_Work item_:
A line belongs in the answer if it contains "Автосервис"; copy every such line from the entries below.

_Records for the task_:
---+---
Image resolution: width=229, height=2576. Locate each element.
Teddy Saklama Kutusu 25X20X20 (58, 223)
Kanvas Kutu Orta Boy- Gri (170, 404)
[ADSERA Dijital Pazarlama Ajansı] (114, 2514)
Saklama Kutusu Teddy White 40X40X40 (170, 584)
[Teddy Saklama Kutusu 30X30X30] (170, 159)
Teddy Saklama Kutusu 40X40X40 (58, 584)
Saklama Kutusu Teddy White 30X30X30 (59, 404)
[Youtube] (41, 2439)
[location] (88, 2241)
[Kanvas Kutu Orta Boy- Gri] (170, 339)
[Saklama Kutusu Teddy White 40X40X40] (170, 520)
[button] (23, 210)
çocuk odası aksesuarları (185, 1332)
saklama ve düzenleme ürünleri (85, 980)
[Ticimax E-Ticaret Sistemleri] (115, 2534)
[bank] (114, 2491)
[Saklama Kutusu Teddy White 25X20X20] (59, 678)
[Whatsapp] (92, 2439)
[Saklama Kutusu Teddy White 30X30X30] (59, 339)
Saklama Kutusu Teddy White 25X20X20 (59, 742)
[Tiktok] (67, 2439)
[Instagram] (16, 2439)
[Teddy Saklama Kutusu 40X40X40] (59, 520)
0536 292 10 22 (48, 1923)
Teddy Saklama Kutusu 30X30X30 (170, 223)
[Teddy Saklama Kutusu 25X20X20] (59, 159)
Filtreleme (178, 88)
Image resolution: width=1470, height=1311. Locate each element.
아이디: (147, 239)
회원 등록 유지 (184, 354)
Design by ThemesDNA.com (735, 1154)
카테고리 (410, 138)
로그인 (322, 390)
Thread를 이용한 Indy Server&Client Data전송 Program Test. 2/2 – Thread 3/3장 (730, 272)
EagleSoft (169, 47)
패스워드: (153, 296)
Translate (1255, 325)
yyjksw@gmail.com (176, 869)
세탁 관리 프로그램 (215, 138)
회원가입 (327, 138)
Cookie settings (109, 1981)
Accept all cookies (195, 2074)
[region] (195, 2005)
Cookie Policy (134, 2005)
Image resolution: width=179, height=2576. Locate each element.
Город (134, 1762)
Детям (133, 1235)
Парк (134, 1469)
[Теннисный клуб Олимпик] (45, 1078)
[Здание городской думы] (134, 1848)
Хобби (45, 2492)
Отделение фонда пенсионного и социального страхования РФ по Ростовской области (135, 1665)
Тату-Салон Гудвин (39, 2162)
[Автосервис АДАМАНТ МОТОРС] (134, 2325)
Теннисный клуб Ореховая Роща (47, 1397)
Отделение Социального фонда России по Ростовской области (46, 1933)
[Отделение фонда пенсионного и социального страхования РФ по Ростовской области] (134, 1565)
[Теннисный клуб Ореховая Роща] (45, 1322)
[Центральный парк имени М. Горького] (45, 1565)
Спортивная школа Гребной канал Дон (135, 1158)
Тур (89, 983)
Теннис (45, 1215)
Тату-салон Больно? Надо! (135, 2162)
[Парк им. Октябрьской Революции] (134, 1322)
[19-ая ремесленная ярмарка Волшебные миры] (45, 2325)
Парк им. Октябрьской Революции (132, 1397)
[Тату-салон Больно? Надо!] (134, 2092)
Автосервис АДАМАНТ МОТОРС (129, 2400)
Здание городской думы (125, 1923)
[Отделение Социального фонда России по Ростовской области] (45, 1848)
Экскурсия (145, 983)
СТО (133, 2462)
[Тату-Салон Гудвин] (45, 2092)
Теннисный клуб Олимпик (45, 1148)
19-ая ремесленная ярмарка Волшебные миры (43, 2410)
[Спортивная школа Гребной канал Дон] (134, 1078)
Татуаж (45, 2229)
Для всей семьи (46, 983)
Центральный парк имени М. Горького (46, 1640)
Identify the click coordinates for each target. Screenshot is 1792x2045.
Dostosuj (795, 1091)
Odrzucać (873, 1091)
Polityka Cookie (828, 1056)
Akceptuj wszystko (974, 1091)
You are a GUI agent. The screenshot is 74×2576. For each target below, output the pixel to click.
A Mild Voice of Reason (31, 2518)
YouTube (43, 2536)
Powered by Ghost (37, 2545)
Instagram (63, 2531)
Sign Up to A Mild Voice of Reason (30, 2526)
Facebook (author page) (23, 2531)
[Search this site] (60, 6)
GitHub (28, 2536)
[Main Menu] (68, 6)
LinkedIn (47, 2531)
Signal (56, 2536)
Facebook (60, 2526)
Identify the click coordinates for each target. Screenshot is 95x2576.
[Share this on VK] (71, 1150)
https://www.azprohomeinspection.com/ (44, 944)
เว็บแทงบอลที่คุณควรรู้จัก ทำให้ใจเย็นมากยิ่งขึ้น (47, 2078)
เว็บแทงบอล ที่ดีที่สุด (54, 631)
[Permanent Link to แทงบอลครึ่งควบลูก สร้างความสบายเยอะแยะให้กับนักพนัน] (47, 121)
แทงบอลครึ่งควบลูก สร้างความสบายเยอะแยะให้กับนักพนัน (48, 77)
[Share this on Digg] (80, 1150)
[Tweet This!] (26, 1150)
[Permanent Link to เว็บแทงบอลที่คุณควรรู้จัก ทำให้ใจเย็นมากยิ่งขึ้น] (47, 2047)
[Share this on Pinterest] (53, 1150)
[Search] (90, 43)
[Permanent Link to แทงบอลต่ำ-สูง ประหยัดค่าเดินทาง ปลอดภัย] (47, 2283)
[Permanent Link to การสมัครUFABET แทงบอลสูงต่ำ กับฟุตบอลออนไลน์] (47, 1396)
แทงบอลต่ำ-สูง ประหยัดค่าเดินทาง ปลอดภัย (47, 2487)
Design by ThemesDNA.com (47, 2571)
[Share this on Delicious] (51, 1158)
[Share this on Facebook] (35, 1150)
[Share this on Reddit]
---+---
_Solution to the exercise_:
[Автосервис АДАМАНТ МОТОРС] (134, 2325)
Автосервис АДАМАНТ МОТОРС (129, 2400)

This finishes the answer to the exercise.